With no option but to win right away, the new coaching staff eventually made the obvious decision considering the circumstances they were under and made the call to once again start Trevor Siemian.

The problem that we all now see is that that chance to win was still pretty small. Siemian got the Broncos out to a 3-4 start behind a nine touchdown to 10 interception ratio forcing the Broncos to try their hand with Brock Osweiler, who has since gone 0-3 with a two-to-three ratio of his own.

The last time the Denver Broncos won a football game Lonzo Ball wasn't being called a bust, LiAngelo ball wasn't being called an idiot and Lavar Ball wasn't being called out by the President of the United States. But even the Ball family has had a better 48 days than the Orange & Blue.

Win now has turned into win never.

So, next week, 26 games after they drafted him, it's very possible the Broncos will turn to Paxton Lynch to execute a six-word phrase that no team that's winning now ever says: "find out what you have in."

The worst part of it is, every answer is a bad one at this point.

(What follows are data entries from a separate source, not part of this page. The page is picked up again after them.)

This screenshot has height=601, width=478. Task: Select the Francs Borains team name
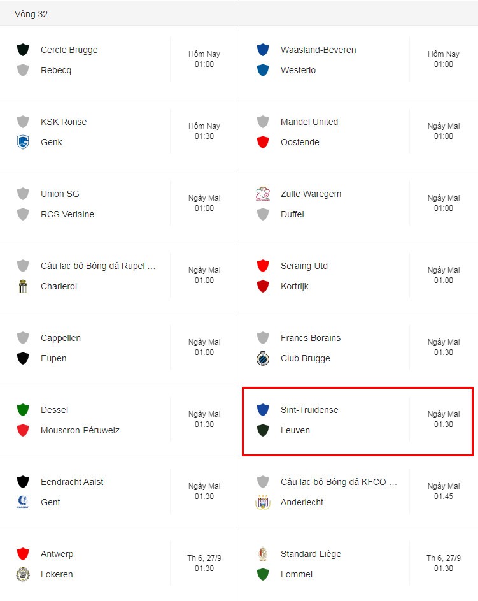[x=311, y=338]
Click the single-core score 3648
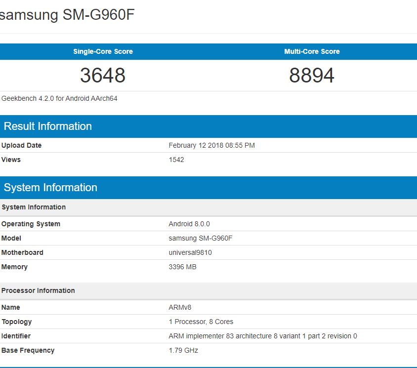417x368 pixels. (104, 75)
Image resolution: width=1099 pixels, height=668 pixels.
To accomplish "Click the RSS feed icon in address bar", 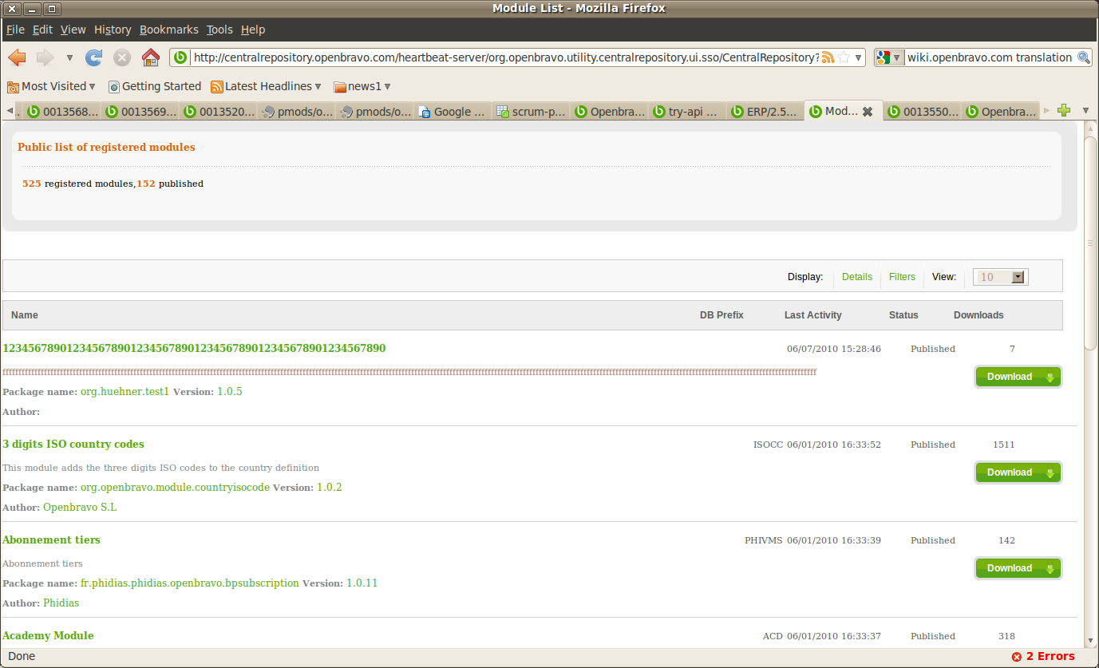I will tap(828, 57).
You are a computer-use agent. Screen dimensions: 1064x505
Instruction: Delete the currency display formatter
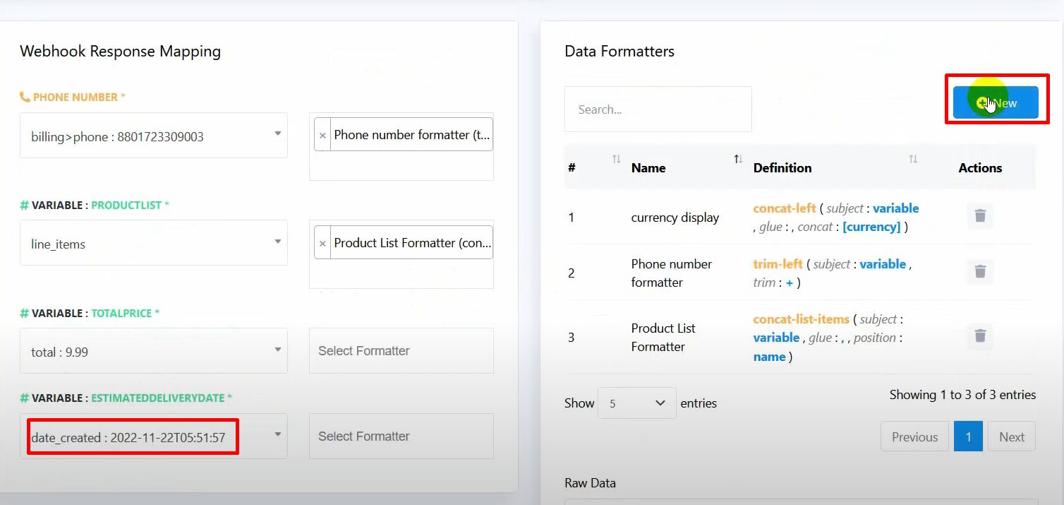coord(979,216)
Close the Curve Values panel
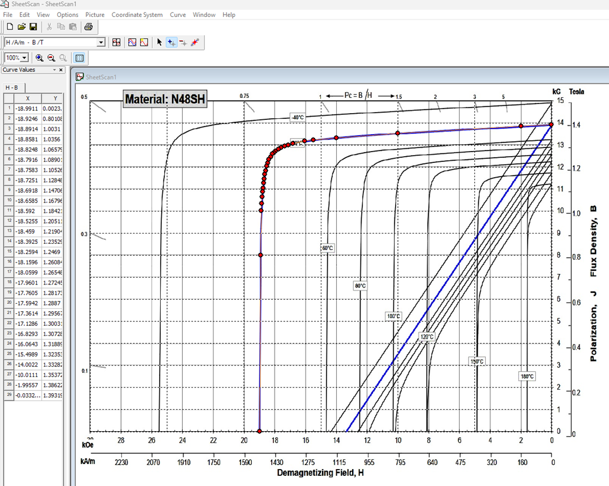 [61, 70]
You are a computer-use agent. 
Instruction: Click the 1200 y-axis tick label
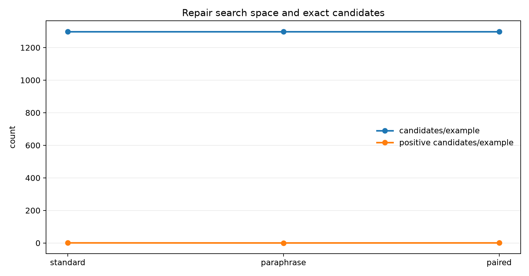[x=30, y=48]
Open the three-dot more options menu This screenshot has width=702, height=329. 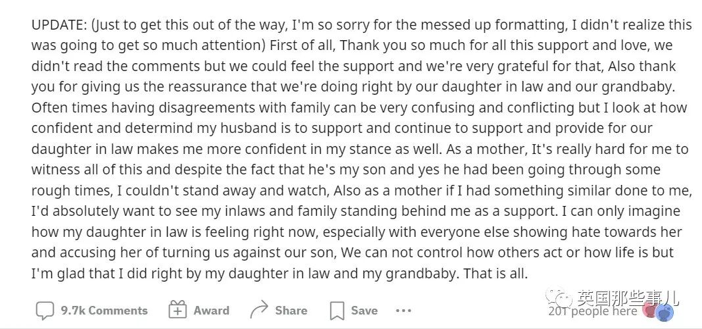click(404, 310)
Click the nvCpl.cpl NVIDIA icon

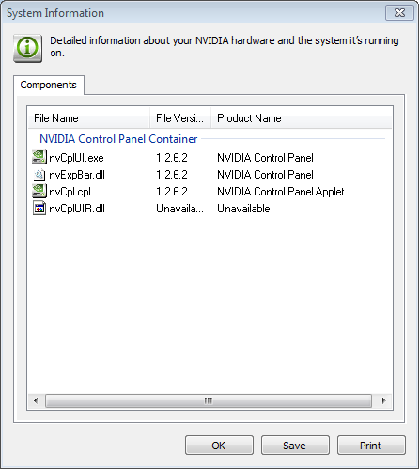point(39,191)
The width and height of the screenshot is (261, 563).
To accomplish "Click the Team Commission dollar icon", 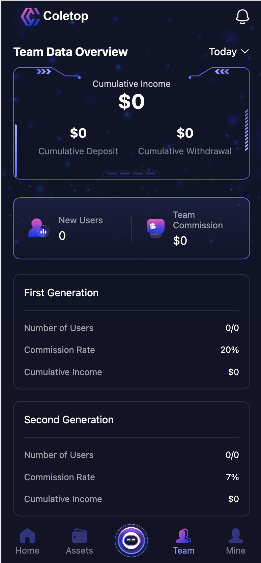I will [155, 228].
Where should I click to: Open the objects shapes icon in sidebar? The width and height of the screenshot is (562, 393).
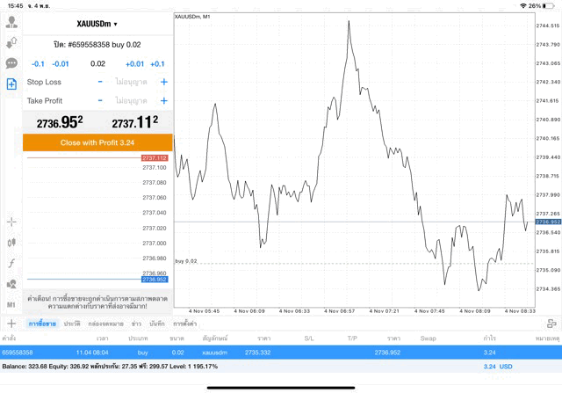click(x=11, y=284)
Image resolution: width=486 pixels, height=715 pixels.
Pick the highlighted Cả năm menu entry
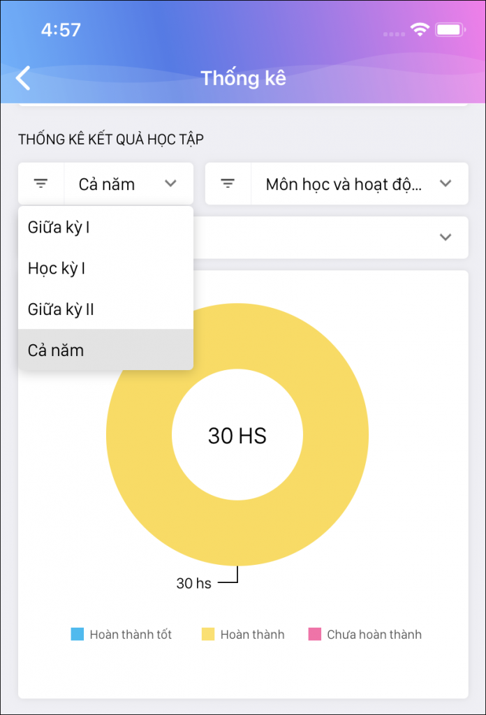click(x=56, y=350)
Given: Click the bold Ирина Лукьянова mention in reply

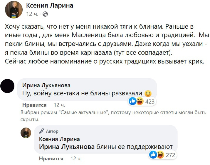Looking at the screenshot, I should click(x=67, y=147).
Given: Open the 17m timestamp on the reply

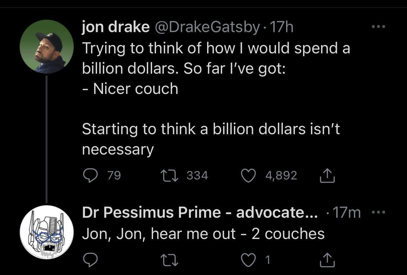Looking at the screenshot, I should 347,213.
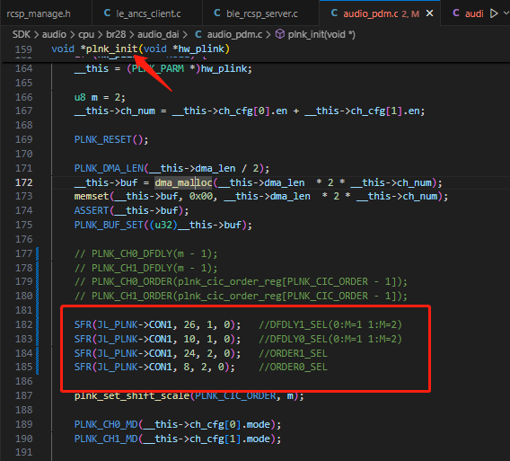Click the Run code play icon
This screenshot has width=510, height=461.
pos(494,13)
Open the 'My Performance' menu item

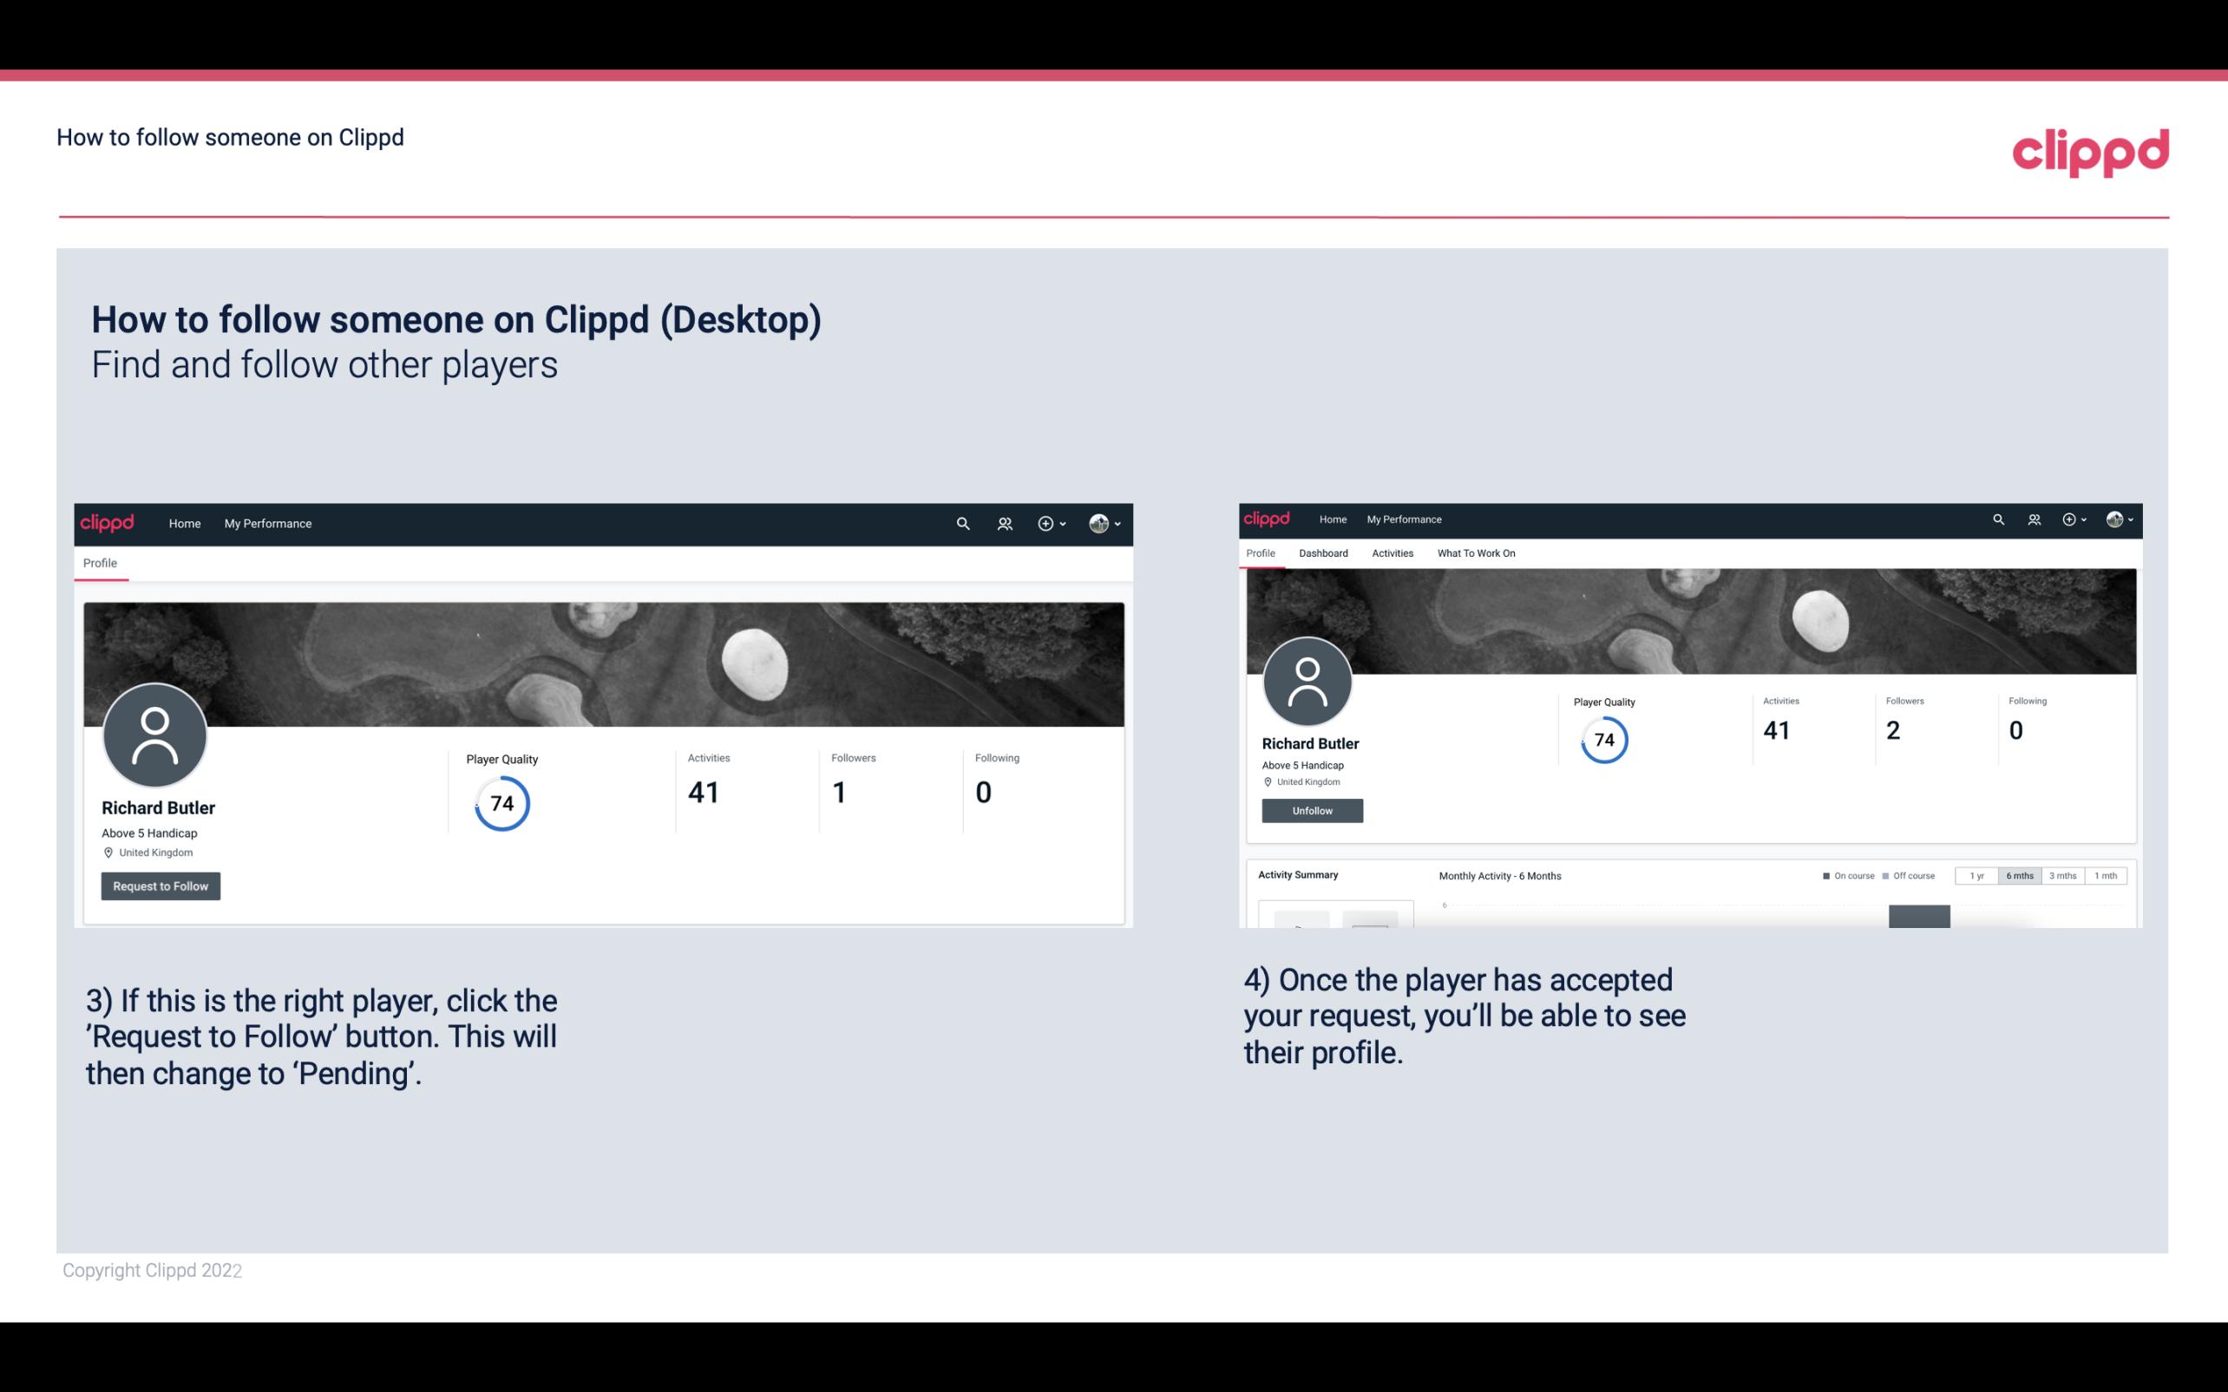[266, 523]
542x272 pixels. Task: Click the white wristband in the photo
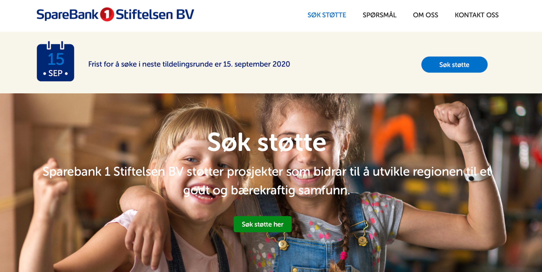tap(476, 176)
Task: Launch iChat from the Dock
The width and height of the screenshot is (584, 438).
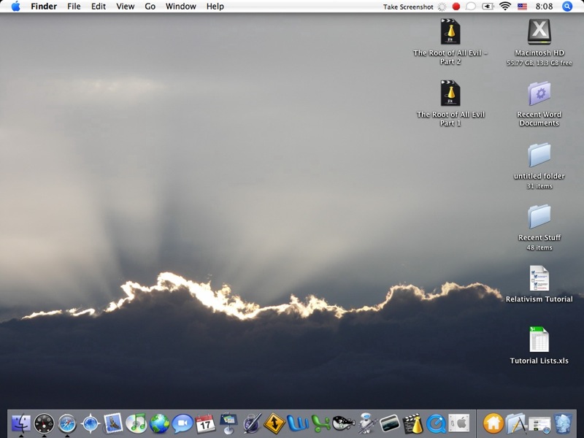Action: pos(182,423)
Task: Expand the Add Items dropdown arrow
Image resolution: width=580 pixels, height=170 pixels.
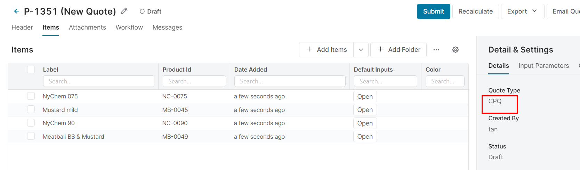Action: (x=361, y=50)
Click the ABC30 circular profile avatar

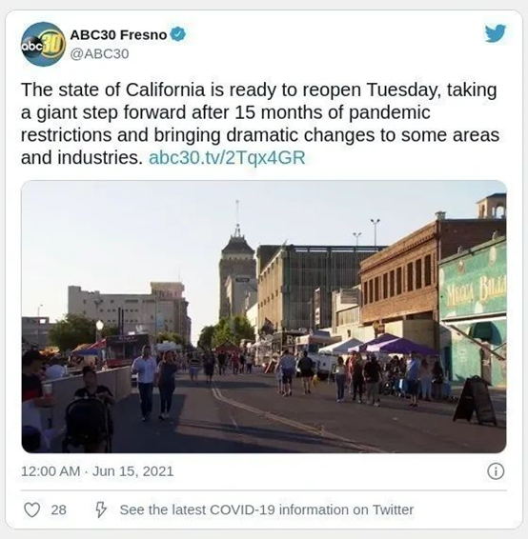point(43,44)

If Lynch flashes potential, well, you wasted a bunch of time not crafting that potential. If he shows what everyone has feared all this time, well, you wasted a first-round draft pick. It all looks bad.

"Everybody in this organization is accountable for how we're playing right now," cornerback Chris Harris Jr. said in a frustrated locker room on Sunday, responding to a question about John Elway saying the team "got a little bit soft."

Sometimes the truth hurts, but while Elway certainly deserves his share of the blame for this debacle, he's simply fallen victim to trying to "win now" with a quarterback room that is far from winning anything worth winning.

Since Pat Bowlen took over the team in 1984, the Denver Broncos have had more Super Bowl appearances than losing seasons. Don't get it twisted, the culture that he has built around the Denver Broncos is nothing short of legendary. Unfortunately, an odd set of circumstances has turned Plan A, the only plan, on its head.

Whether they'll outwardly admit it or not, as of Sunday evening, the Denver Broncos have entered win-later mode. Buckle up.